Les forces me reviennent progressivement.

— Nous sommes toujours en vol ?

— Oui. Mais deux vaisseaux de guerre nous poursuivent. L’aviso manœuvre pour tenter de leur échapper.

Si les vaisseaux sont pilotés par des robots, ce sera possible. Je sors peu à peu de mon hébétude et je vérifie les étuis de mon ceinturon. On m’a laissé mes armes. Bon signe. On ne me considère pas comme un prisonnier.

— Appelle Erskine, Sila.

Pas besoin. On frappe à la porte de la cabine. Sila va ouvrir, et le chef des expansionnistes entre, souriant.

— Je venais prendre de tes nouvelles. Il y a longtemps que tu es réveillé ?

— Quelques minutes.

— L’amplificateur ne nous a rien appris, sinon que tu es vraiment un ennemi de Destrol. Du moins dans ton état actuel.

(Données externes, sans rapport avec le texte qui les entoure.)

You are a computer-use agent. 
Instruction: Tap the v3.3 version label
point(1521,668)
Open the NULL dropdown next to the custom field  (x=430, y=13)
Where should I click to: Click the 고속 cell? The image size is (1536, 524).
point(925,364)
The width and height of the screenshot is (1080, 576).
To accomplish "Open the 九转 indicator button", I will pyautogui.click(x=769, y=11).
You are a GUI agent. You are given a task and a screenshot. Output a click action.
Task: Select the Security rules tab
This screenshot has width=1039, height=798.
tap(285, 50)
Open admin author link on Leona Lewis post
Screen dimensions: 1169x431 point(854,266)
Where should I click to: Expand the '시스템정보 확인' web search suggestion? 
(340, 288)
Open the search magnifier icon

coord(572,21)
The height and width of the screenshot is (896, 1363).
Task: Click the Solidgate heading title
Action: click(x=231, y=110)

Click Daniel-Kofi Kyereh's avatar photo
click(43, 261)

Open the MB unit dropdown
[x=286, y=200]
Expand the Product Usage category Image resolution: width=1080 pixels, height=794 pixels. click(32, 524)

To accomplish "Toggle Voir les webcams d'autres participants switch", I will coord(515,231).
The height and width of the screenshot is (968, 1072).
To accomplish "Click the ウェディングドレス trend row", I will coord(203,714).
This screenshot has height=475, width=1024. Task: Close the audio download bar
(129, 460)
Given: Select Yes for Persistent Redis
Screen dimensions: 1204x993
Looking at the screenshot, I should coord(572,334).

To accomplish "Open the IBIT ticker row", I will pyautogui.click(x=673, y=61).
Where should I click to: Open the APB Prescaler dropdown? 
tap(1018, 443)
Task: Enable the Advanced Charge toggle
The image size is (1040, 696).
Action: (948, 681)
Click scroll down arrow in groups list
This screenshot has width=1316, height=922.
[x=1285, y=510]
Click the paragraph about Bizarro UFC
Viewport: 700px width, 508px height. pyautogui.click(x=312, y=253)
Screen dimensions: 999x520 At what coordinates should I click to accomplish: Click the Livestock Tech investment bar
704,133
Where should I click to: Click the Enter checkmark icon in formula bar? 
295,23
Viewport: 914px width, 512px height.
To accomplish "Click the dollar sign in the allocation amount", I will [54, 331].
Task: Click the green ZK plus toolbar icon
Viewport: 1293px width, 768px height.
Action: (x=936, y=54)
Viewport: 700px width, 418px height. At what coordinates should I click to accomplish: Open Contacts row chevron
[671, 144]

Naturellement, on ne sait pas ce que tu pourras penser lorsque la mémoire te sera entièrement revenue.

— Si bien qu’on continue à me considérer comme suspect.

— Oui et non. Tout l’état-major s’est rallié à ton hypothèse. La garde va constituer des commandos de choc qui s’éparpilleront dans les campagnes et qui refuseront le combat.

— Pour obliger Destrol à laisser les robots continuellement en activité ?

— Oui.

— Rien ne prouve qu’il tombera dans le piège.

— S’il stoppe les robots, nous reprendrons immédiatement l’offensive. Pour le moment, ils sont toujours en activité. Sila t’a dit que nous sommes poursuivis par deux vaisseaux de guerre ?

— Oui.

— Gordien est au pilotage, mais j’ai bien peur que nous ne soyons obligés de nous poser. Les vaisseaux ne nous lâchent pas. Ils sont commandés par Kalbach qui nous a déjà fait les sommations.

— S’il nous a fait des sommations, il aurait pu nous détruire.

— Mais il ne l’a pas fait. Il doit vouloir prendre Gordien vivant. Pour le montrer, de façon à décourager la résistance.

Le liquide vitalisant a fait son effet. J’ai complètement récupéré. De mon passage sous l’amplificateur, il ne me reste plus qu’un léger mal de tête. Je me laisse glisser de ma couchette.

— Tu étais un ami d’Argan, Erskine. Il ne t’avait jamais parlé du conditionnement des robots ?

— Jamais.

— On ne constitue pas une force pareille pour rien. Il comptait l’utiliser. Contre qui ? Ou pour quoi ? Certainement pas pour la mettre au service de Destrol. Alors, il y a autre chose. Au point de vue politique, c’était un expansionniste ?

— Il appartenait à ma corporation, oui. Mais il ne croyait pas beaucoup à l’efficacité de cette forme d’organisation sociale.

— Trop statique.

— Adaptée aux besoins des Terriens. Il ne les comprenait pas. Il les aurait voulus aussi dynamiques que les habitants des planètes périphériques. Mais ce n’est plus possible. Les Terriens ont derrière eux trop de siècles de civilisation. De plus, au moment de la conquête du cosmos, ils ont envoyé dans les étoiles ce qu’ils avaient de meilleur. Leur race est épuisée.

— Leur race. Ça ne veut rien dire… Ce sont des Terriens aussi qui peuplent les galaxies périphériques.

— C’est ce qu’il disait. Malheureusement, ce ne sont plus les mêmes hommes.

Brusquement, l’aviso tangue dangereusement, puis nous ressentons les effets d’une brutale accélération, stoppée presque tout de suite dans un balancement de mauvais augure.

— Un des vaisseaux nous a emprisonnés dans un grappin d’abordage, hurle Erskine.